**Short exercise**
Write out, character for character, the records below between the line holding "Task: Click the Box Breathing app icon" and the line holding "click(151, 285)", inclusive, omitting the pictures.

BEGIN Input rows

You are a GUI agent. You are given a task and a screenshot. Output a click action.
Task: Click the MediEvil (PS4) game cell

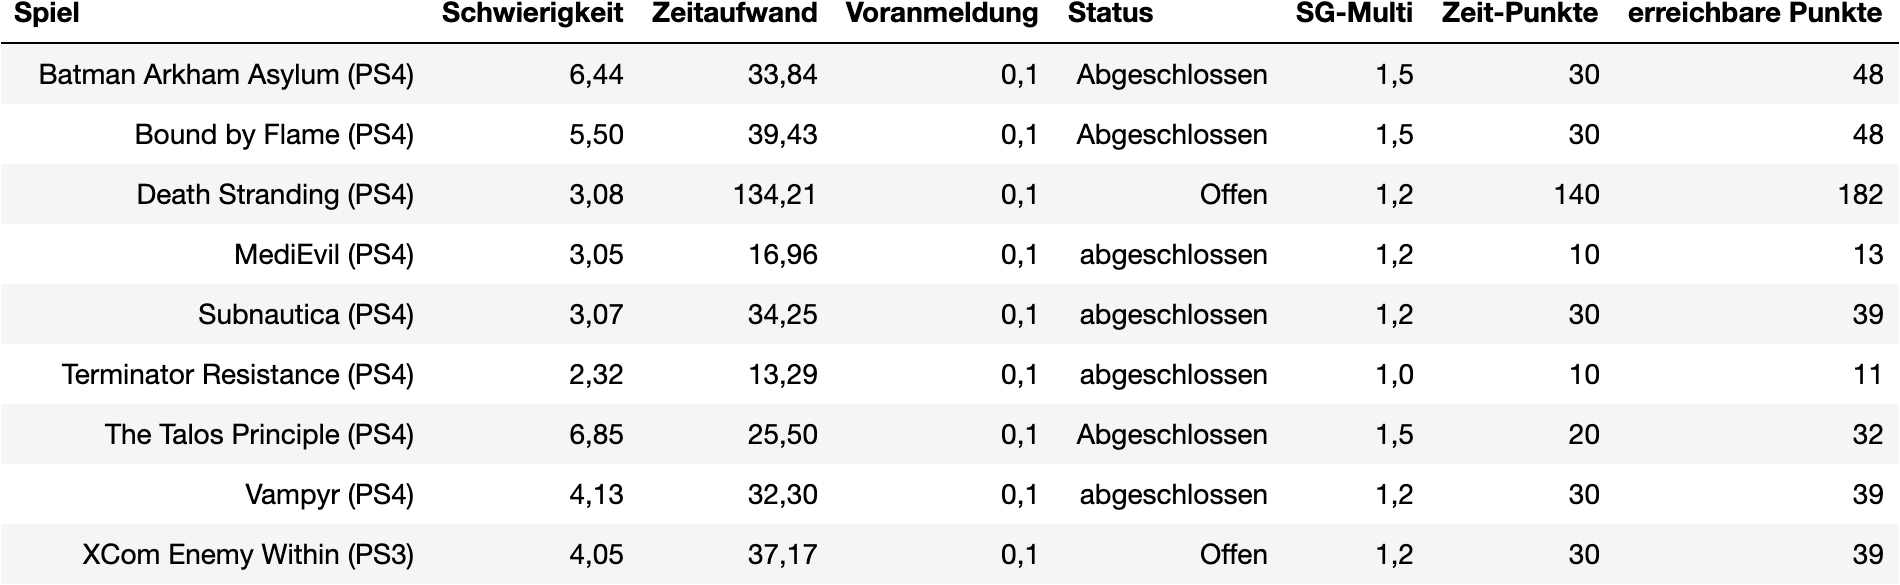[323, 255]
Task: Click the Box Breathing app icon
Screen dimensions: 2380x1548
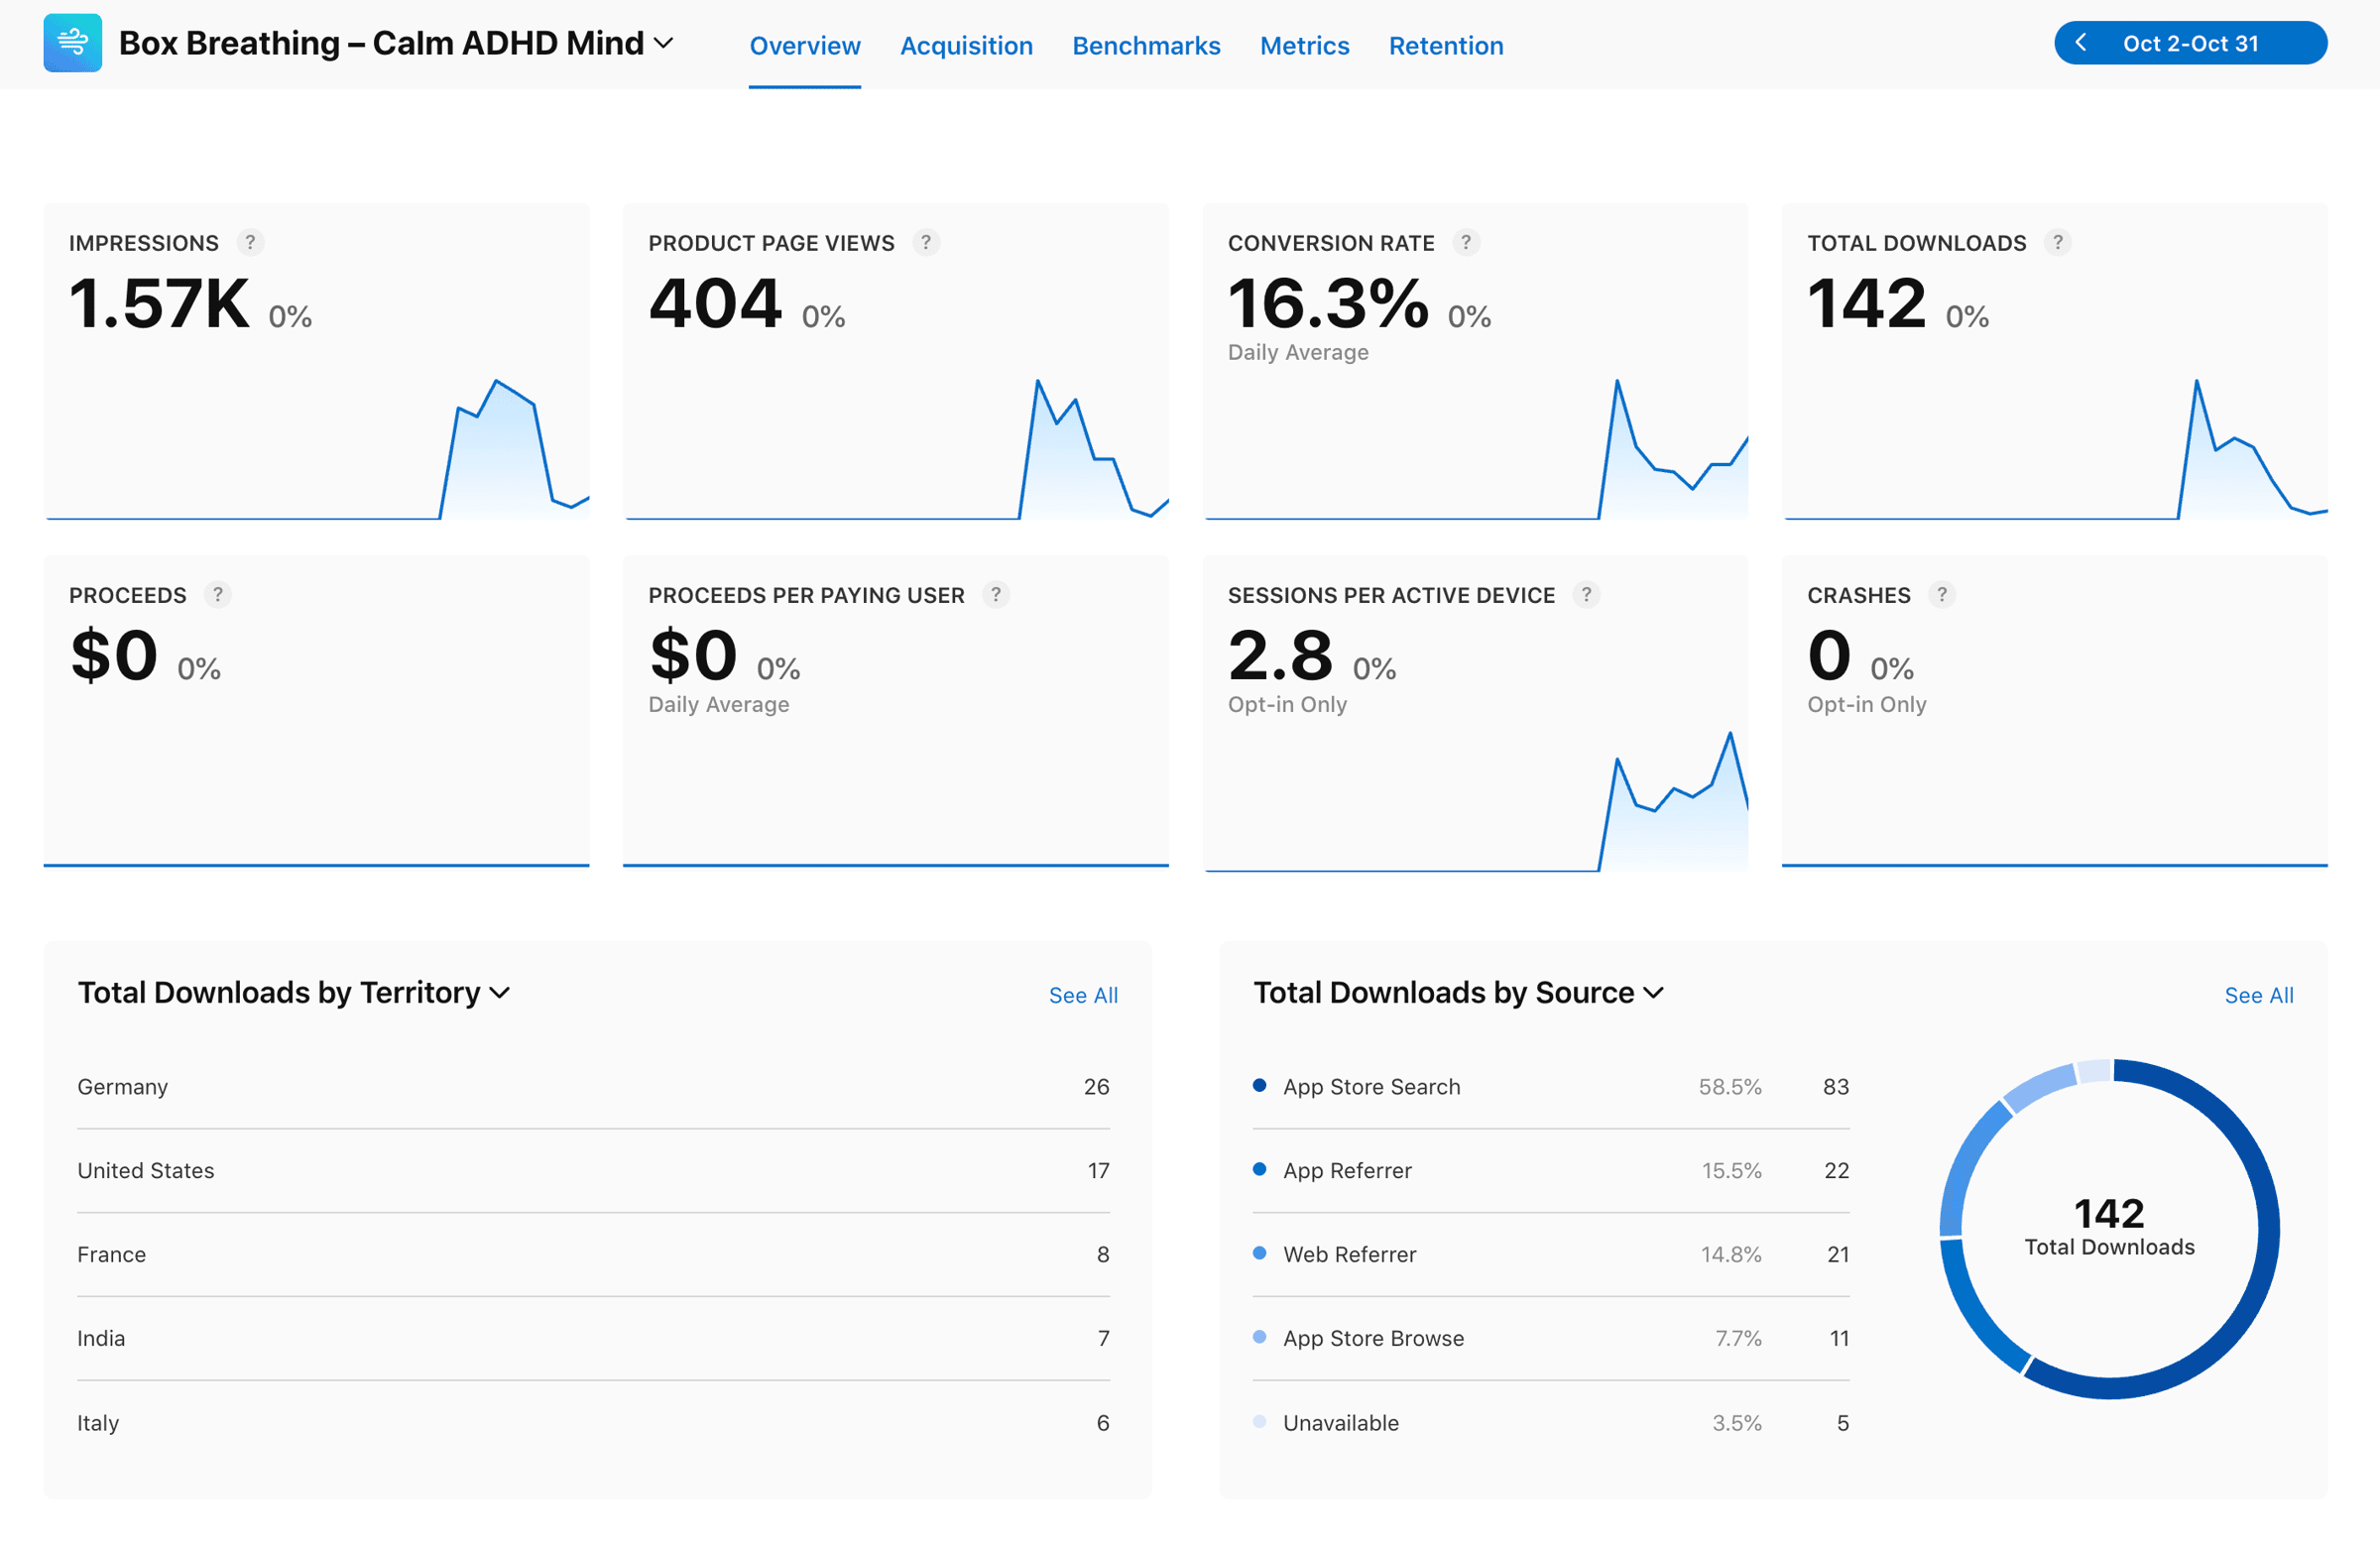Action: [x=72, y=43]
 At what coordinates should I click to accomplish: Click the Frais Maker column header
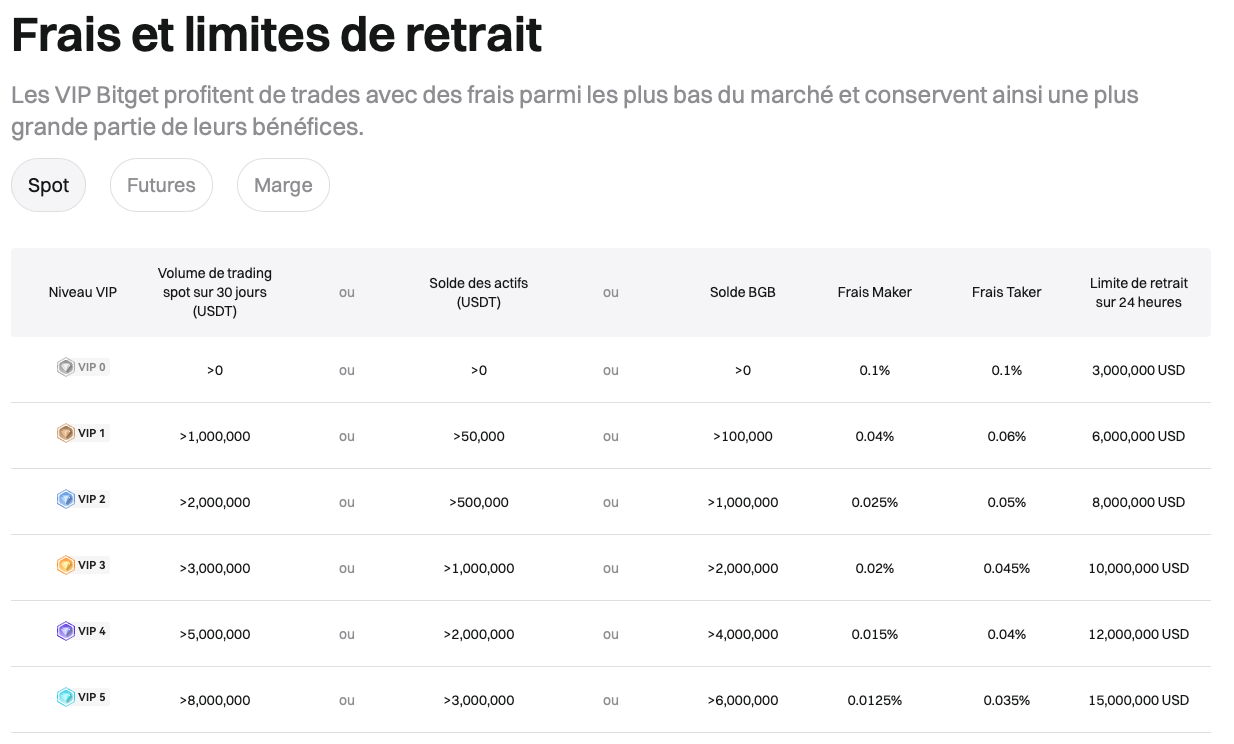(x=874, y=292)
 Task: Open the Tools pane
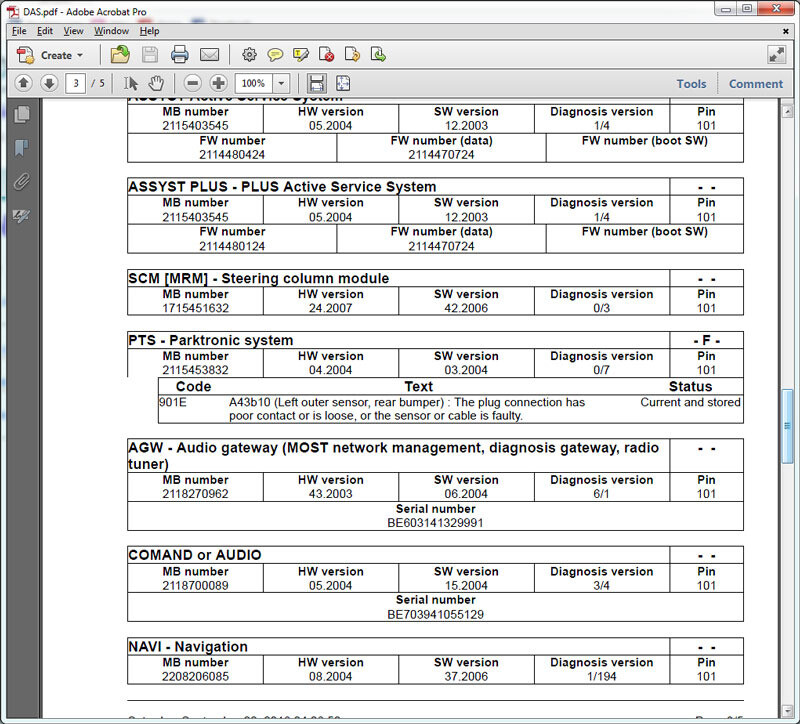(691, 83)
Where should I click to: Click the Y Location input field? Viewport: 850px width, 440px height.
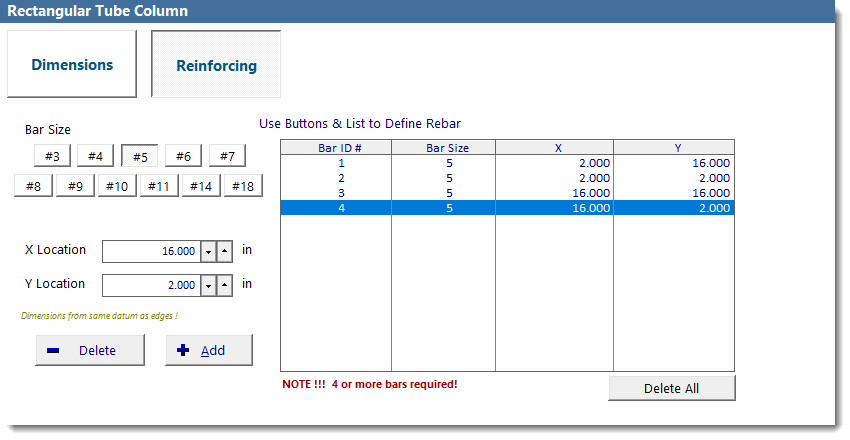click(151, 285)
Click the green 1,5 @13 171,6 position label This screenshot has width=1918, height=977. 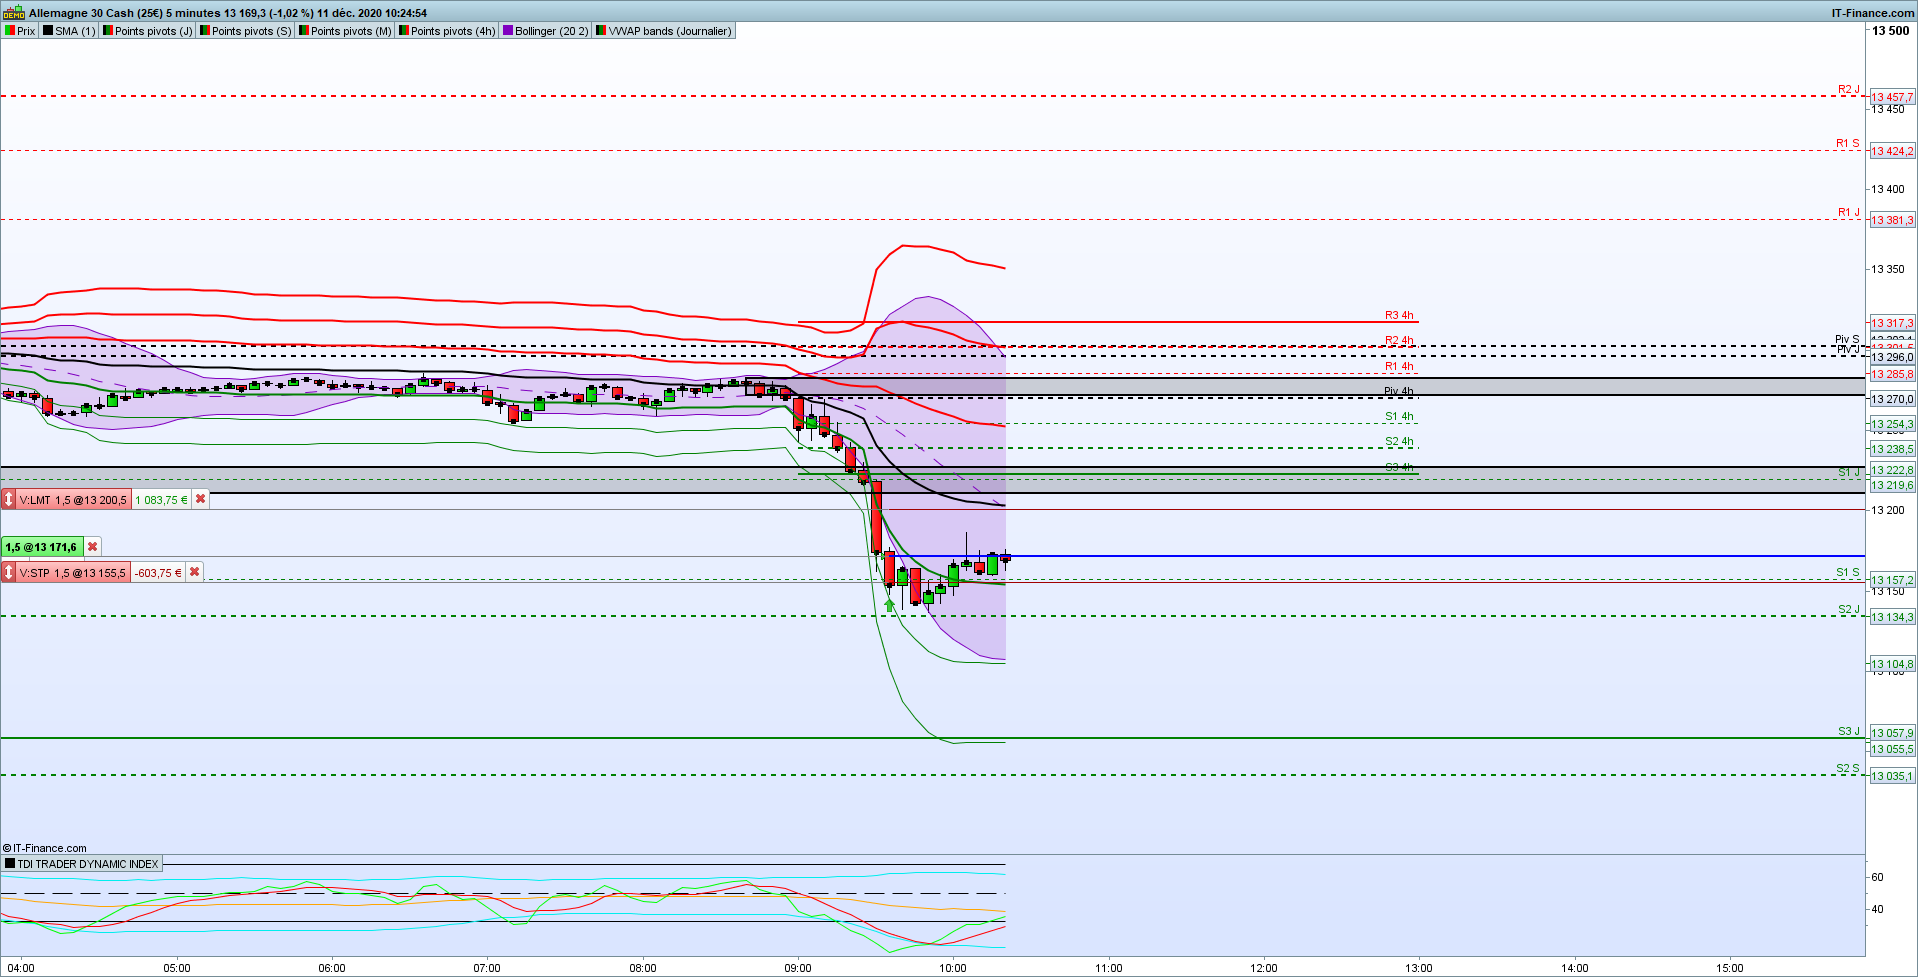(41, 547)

END Input rows

**Exercise answer**
Task: Click the Box Breathing app icon
Screen dimensions: 2380x1548
Action: [x=72, y=43]
 At what coordinates should I click to accomplish: Click the Frais Maker column header
(x=874, y=292)
 Task: Open the Tools pane
(691, 83)
Where should I click to: Click the Y Location input field? Viewport: 850px width, 440px height.
click(151, 285)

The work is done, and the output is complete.